THE TASK
Reproduce exactly, and exclusively, the lines from the line containing "Where should I click to: Select" through the final line of the listing below.

INFORMATION GIVEN
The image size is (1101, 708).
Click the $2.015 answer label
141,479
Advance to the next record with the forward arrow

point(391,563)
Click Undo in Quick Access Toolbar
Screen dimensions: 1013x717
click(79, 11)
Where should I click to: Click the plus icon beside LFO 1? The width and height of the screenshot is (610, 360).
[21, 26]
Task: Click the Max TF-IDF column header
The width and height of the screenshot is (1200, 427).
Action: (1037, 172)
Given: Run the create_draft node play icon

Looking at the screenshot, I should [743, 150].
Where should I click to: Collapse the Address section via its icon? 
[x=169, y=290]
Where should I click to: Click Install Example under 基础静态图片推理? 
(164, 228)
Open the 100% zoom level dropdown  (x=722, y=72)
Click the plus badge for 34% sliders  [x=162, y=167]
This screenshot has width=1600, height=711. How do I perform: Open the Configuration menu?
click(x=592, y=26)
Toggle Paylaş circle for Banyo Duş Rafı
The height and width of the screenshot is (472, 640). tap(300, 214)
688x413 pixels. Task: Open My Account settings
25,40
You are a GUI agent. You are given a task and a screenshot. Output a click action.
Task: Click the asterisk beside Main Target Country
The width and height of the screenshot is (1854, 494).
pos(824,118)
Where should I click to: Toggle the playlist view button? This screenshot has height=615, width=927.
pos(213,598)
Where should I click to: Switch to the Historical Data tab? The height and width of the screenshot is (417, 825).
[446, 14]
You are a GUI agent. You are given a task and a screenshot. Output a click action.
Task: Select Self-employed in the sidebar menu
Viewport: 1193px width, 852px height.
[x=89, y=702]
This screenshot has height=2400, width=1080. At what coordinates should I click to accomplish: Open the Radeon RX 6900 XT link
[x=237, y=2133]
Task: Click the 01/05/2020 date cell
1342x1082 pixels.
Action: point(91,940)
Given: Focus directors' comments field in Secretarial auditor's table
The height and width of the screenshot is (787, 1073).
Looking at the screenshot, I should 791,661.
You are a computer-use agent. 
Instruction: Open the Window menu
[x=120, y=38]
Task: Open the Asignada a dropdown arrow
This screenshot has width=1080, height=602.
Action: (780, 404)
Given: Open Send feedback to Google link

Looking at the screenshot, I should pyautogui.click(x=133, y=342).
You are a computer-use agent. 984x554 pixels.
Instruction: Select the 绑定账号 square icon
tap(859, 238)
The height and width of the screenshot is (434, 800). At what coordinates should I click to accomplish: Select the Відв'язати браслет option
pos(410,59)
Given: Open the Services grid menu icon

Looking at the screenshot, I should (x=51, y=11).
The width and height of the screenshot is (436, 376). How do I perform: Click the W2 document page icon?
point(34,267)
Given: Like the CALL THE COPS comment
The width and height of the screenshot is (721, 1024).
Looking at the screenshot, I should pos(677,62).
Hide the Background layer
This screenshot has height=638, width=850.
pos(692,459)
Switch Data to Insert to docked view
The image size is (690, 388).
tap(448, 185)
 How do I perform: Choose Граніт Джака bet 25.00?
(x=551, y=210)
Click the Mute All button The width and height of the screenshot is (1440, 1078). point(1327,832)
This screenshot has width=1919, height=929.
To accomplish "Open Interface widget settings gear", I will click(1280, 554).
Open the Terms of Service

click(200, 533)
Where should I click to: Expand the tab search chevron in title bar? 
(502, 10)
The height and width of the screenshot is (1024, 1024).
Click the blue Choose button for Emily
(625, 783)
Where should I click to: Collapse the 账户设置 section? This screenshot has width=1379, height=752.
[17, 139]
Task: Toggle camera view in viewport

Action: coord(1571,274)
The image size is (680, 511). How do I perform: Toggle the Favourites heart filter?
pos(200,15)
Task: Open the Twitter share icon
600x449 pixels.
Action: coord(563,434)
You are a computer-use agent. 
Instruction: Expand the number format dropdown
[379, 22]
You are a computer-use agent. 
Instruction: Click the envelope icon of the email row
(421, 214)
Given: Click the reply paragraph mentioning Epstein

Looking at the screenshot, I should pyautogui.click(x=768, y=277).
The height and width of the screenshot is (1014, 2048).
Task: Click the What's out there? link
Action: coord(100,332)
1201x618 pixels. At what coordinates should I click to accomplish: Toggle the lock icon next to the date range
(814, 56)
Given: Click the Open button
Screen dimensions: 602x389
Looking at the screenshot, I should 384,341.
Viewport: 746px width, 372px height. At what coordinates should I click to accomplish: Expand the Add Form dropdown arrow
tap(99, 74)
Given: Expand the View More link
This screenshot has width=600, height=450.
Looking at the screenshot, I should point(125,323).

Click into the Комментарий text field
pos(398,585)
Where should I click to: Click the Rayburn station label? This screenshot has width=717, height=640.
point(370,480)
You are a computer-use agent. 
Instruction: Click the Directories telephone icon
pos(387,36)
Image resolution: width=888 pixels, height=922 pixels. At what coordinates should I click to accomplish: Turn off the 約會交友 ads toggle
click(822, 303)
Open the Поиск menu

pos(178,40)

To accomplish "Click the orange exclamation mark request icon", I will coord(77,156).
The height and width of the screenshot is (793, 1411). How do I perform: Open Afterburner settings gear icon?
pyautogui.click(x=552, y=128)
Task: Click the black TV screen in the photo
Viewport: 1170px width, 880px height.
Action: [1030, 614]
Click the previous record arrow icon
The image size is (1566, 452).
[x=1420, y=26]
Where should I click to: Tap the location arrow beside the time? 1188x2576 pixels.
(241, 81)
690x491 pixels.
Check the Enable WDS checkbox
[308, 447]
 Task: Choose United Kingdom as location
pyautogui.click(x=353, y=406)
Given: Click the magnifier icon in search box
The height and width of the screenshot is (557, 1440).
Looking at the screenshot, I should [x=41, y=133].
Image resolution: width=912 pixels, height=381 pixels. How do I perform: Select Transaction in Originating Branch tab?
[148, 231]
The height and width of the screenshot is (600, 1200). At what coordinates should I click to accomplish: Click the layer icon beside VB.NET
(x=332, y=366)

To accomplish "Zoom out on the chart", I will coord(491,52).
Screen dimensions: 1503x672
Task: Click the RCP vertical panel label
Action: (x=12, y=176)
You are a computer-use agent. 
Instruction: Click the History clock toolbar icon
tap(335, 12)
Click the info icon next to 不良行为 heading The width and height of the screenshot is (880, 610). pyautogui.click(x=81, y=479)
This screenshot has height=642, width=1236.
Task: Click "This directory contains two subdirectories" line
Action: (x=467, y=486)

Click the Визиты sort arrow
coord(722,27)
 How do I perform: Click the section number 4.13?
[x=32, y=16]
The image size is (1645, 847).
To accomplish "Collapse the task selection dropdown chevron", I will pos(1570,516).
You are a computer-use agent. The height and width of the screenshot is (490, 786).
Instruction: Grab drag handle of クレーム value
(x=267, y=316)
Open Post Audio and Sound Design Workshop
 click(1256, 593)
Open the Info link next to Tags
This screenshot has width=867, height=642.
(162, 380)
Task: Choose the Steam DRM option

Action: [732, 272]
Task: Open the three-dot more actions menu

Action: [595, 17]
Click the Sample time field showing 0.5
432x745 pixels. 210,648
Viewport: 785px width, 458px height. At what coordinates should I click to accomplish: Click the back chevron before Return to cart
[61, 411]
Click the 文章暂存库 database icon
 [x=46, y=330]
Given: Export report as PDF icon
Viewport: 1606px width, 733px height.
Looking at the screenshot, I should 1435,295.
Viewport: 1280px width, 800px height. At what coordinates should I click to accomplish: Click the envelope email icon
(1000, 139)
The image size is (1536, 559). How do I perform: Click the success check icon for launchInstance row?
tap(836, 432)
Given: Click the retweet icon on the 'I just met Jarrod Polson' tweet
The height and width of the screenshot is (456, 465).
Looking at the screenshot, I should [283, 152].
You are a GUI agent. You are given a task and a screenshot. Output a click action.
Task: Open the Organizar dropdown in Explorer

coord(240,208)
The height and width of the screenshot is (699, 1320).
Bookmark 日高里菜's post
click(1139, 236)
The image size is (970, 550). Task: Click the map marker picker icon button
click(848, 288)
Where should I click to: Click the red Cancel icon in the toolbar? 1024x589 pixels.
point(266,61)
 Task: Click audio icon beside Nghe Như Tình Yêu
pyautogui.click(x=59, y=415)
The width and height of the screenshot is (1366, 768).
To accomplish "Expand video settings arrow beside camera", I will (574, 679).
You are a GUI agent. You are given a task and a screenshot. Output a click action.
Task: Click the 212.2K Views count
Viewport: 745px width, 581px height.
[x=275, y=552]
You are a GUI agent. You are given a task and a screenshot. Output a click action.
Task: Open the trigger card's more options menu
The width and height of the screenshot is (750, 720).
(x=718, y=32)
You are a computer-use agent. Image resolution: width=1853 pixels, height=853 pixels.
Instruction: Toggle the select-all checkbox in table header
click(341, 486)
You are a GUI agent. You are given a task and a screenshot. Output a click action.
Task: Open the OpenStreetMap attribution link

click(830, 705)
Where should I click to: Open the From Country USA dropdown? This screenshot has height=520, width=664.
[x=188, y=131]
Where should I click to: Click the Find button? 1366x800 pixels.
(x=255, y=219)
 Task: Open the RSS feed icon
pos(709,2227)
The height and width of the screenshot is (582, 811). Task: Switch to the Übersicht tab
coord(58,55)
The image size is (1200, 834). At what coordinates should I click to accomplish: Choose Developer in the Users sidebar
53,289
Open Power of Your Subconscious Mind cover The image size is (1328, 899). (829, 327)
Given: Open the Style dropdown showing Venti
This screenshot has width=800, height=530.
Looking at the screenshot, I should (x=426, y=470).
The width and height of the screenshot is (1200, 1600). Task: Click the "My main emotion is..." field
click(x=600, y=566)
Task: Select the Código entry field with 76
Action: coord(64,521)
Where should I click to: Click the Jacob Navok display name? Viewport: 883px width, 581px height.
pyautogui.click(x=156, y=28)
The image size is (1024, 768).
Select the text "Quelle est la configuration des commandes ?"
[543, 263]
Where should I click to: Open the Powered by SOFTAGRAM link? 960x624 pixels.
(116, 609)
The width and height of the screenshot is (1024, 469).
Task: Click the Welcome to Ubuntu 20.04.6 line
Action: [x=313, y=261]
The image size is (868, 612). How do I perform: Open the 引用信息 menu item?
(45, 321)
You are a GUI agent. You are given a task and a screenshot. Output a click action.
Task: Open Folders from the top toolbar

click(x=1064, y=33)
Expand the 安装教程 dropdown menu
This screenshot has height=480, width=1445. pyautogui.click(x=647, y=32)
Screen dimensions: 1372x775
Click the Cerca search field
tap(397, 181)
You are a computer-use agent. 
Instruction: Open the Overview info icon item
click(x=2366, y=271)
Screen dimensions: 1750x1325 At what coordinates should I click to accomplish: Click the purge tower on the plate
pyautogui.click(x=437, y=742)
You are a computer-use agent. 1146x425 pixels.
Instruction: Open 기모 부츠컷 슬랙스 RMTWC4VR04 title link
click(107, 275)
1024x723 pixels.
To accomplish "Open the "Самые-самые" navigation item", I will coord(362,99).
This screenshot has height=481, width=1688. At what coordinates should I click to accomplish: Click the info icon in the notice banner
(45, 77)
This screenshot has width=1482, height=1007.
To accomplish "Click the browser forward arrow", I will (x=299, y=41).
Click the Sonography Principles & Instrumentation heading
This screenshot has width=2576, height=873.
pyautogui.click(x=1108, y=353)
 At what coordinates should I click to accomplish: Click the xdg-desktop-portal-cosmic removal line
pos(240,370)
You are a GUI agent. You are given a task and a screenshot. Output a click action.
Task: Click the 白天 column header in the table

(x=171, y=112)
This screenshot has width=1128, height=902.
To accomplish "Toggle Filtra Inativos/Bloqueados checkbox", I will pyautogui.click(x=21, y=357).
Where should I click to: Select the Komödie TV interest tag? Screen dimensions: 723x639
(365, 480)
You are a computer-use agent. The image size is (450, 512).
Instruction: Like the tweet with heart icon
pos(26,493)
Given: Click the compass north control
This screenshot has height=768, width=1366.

ANSWER TO THIS EXERCISE
Where should I click to: Select the Komödie TV interest tag? Screen dimensions: 723x639
(365, 480)
You are a computer-use agent. The image size is (450, 512).
Instruction: Like the tweet with heart icon
pos(26,493)
Given: Click the compass north control
This screenshot has height=768, width=1366.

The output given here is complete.